-- DIRECTIONS --
Copy out exactly every line from the line containing "Where should I click to: Open" until the records below end, inclusive of both boundary lines.

>>>

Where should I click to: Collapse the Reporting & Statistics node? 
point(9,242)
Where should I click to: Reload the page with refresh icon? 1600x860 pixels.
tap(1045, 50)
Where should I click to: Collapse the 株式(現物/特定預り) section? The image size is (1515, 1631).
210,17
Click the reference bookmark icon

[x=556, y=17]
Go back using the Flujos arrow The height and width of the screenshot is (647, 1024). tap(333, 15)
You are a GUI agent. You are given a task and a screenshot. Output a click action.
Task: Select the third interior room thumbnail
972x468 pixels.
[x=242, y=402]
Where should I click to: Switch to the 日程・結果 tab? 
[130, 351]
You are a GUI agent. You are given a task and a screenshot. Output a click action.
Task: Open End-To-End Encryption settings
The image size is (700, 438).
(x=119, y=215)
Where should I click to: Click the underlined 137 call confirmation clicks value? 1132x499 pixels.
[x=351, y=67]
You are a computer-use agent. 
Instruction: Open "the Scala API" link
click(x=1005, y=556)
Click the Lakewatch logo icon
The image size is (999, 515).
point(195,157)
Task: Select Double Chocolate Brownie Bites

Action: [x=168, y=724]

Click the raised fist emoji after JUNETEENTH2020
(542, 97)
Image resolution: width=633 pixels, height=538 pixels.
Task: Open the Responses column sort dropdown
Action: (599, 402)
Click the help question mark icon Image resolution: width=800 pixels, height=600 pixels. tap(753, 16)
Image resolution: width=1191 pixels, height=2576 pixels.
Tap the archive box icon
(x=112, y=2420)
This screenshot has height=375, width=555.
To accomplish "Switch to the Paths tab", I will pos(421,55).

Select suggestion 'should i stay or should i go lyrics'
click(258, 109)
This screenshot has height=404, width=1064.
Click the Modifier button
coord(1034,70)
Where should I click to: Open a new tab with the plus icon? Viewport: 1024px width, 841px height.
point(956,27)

<<<

-- TASK SOLUTION --
Where should I click to: Open a new tab with the plus icon? Viewport: 1024px width, 841px height.
point(956,27)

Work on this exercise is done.